I am extremely skeptical of a 27M parameter model being trained “from scratch” on 1000 datapoints. I am likewise incredulous of the lack of comparison with any other model which is trained “from scratch” using their data preparation. Instead they strictly compare with 3rd party LLMs which are massively more general purpose and may not have any of those 1000 examples in their training set.

This smells like some kind of overfit to me.

cs702 3 days ago | parent [-]

Yeah, the results look incredible indeed. That's why I and many others here have decided to download, review, and test the code published by the authors.[a] If their code doesn't live up to their claims, we will all ignore their work and move on. If their code lives up to their claims, no one can argue with it. In my experience, when authors publish working code, it's usually a good sign.

---

[a] https://github.com/sapientinc/HRM

lumost 3 days ago | parent [-]

Did it work? :)

The architecture is very similar offset lstms which have been studied extensively. The main difference is the handover of the hidden state, which my naive mind would assume makes optimization substantially more difficult.

cs702 3 days ago | parent [-]

I haven't had a chance to read the preprint carefully or play with the code yet. Best place to follow what's happening is by looking at the github repo, specifically open and closed issues and pull requests.

lumost 2 days ago | parent [-]

I'll wait until some more benchmarks are run in this case. Unlike traditional software, vetting a model architecture works better than alternatives is a time and compute intensive process. You really can't just download it and "try it out" outside of general purpose models (which this is not).

diwank 4 days ago | parent | prev [-]

Exactly!

> It uses two interdependent recurrent modules: a *high-level module* for abstract, slow planning and a *low-level module* for rapid, detailed computations. This structure enables HRM to achieve significant computational depth while maintaining training stability and efficiency, even with minimal parameters (27 million) and small datasets (~1,000 examples).

> HRM outperforms state-of-the-art CoT models on challenging benchmarks like Sudoku-Extreme, Maze-Hard, and the Abstraction and Reasoning Corpus (ARC-AGI), where CoT methods fail entirely. For instance, it solves 96% of Sudoku puzzles and achieves 40.3% accuracy on ARC-AGI-2, surpassing larger models like Claude 3.7 and DeepSeek R1.

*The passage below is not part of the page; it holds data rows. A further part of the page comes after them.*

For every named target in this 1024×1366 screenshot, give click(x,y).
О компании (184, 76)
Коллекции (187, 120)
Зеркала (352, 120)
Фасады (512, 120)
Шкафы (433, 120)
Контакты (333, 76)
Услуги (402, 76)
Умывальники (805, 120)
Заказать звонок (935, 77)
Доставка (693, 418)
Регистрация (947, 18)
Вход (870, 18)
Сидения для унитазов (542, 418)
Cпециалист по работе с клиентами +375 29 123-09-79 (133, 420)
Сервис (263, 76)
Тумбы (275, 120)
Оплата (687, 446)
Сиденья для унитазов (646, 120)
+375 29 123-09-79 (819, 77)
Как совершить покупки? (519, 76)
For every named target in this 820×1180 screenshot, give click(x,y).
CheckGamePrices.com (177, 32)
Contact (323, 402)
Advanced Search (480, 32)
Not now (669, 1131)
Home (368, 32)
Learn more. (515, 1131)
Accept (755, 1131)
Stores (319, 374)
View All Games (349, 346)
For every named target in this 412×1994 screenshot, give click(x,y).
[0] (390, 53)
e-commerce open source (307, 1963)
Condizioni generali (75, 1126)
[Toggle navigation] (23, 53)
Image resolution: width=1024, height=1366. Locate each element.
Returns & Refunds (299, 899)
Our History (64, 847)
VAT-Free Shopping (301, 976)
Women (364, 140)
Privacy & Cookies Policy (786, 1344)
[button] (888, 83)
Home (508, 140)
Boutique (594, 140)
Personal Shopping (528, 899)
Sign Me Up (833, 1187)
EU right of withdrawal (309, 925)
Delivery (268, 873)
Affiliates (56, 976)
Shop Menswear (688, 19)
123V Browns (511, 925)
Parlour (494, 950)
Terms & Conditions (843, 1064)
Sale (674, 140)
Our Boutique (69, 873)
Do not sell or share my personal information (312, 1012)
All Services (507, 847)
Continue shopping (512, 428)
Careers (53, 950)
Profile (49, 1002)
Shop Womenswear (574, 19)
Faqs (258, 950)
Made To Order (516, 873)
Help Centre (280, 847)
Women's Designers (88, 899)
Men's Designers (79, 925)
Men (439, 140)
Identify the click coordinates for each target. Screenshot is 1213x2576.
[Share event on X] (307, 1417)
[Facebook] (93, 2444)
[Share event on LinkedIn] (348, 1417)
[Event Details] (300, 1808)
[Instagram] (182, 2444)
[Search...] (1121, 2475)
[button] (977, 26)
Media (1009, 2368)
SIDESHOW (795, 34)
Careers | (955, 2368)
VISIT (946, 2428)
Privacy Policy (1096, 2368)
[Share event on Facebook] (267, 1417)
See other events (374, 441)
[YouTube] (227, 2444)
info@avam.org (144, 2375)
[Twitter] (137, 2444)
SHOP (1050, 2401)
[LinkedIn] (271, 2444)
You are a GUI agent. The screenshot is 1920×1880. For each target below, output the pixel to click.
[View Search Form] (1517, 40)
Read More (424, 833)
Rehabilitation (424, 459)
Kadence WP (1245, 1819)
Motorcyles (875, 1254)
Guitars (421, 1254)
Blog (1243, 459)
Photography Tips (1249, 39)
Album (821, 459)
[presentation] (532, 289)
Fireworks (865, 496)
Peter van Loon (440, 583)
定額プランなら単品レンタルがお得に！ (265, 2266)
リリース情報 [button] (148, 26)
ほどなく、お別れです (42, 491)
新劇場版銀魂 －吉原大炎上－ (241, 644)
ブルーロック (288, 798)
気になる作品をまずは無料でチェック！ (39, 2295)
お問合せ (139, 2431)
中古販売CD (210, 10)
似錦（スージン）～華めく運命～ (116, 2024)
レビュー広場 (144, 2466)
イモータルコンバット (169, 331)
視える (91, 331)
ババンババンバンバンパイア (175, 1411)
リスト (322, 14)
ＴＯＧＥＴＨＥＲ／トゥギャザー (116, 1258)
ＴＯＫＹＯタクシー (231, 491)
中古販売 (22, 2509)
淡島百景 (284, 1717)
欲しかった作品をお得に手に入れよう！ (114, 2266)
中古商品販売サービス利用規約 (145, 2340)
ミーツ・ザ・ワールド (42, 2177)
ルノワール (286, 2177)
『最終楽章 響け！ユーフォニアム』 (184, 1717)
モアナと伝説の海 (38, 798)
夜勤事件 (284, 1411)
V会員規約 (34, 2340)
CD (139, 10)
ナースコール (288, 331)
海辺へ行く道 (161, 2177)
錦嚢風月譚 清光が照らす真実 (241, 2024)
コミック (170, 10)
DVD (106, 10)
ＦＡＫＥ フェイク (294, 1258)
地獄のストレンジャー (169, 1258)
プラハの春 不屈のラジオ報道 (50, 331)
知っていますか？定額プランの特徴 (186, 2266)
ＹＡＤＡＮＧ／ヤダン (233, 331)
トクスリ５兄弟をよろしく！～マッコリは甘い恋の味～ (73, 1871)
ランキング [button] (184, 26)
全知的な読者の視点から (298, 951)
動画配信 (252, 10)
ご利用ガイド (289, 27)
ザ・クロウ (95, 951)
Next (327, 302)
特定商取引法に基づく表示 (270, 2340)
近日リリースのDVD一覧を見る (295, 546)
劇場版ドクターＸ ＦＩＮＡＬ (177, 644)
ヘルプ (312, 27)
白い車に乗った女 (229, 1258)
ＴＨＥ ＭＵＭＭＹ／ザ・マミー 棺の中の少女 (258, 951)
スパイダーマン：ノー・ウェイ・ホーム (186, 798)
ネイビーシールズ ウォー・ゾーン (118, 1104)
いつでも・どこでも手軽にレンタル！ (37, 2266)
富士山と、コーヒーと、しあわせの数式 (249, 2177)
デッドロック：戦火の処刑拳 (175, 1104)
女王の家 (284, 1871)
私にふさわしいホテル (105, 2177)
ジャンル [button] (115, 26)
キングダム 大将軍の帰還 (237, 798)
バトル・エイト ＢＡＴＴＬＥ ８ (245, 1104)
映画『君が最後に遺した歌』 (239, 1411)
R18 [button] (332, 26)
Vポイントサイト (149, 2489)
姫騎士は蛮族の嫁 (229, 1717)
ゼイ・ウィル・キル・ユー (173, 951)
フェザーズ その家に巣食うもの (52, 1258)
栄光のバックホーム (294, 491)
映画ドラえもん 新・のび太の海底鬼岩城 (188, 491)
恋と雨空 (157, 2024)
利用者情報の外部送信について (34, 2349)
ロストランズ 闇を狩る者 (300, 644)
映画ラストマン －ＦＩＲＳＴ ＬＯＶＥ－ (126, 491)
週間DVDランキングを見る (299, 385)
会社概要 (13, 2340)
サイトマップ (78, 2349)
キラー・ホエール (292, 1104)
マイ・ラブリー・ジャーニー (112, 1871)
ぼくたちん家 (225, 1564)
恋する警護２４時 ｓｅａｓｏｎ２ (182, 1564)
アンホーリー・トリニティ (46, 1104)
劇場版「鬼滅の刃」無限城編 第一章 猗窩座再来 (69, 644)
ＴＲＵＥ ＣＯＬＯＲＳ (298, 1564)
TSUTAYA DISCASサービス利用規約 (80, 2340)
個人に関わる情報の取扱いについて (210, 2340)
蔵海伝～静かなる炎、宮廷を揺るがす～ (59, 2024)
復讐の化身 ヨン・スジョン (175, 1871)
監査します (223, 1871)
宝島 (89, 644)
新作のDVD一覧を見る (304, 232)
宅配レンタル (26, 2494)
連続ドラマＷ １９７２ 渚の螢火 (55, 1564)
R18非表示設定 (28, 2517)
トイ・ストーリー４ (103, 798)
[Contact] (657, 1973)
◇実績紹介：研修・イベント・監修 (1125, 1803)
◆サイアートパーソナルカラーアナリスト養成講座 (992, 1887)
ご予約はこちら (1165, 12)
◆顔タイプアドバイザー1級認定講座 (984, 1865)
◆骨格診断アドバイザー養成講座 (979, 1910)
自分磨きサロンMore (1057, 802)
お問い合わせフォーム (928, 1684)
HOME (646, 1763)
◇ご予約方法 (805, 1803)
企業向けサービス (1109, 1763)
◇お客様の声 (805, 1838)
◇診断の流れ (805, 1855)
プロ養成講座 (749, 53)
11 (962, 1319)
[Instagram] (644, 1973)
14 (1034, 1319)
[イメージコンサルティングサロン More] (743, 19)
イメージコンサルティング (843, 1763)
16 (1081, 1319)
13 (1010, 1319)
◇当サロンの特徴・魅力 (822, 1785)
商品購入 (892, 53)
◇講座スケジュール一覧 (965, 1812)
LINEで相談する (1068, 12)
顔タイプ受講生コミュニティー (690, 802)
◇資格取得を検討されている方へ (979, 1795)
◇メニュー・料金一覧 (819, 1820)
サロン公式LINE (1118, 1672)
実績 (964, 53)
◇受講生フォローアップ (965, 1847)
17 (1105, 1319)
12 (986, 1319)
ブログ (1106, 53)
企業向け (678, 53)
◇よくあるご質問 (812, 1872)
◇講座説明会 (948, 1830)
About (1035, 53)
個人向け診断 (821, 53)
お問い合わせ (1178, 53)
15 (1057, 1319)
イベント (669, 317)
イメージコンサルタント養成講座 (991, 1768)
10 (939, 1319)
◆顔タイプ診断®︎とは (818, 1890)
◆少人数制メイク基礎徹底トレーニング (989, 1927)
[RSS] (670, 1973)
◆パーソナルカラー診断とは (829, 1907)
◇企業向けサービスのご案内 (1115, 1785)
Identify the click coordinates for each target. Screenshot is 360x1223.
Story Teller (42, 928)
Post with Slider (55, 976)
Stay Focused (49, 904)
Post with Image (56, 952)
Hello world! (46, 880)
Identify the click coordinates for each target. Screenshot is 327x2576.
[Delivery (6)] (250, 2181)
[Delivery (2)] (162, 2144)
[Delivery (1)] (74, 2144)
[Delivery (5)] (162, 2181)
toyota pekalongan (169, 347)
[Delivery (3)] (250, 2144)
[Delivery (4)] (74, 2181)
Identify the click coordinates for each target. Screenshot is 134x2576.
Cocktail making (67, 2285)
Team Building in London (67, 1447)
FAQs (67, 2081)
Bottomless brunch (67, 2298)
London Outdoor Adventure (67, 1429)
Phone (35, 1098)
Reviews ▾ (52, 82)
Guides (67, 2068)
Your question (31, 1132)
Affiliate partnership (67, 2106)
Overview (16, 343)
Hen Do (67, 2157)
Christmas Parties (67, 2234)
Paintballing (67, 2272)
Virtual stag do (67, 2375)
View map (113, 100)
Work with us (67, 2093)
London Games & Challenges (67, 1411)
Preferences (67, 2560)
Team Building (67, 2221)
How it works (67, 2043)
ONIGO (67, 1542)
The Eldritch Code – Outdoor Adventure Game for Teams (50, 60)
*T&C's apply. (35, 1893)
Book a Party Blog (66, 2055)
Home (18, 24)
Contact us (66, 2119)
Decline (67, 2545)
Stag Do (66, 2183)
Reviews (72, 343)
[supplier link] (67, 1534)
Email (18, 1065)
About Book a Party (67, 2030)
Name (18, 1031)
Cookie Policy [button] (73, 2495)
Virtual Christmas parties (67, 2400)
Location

Erm what? How? Needs a computer and sitting down.

cs702 4 days ago | parent | next [-]

Yeah, that was pretty much my reaction. I will need time on a computer too.

The repo is at https://github.com/sapientinc/HRM .

I love it when authors publish working code. It's usually a good sign. If the code does what the authors claim, no one can argue with it!

diwank 4 days ago | parent [-]

Same! Guan’s work on sample packing during finetuning has become a staple. His openchat code is also super simple and easy to understand.

mkagenius 4 days ago | parent | prev [-]

Is it talking about fine tuning existing models with 1000 examples to beat them in those tasks?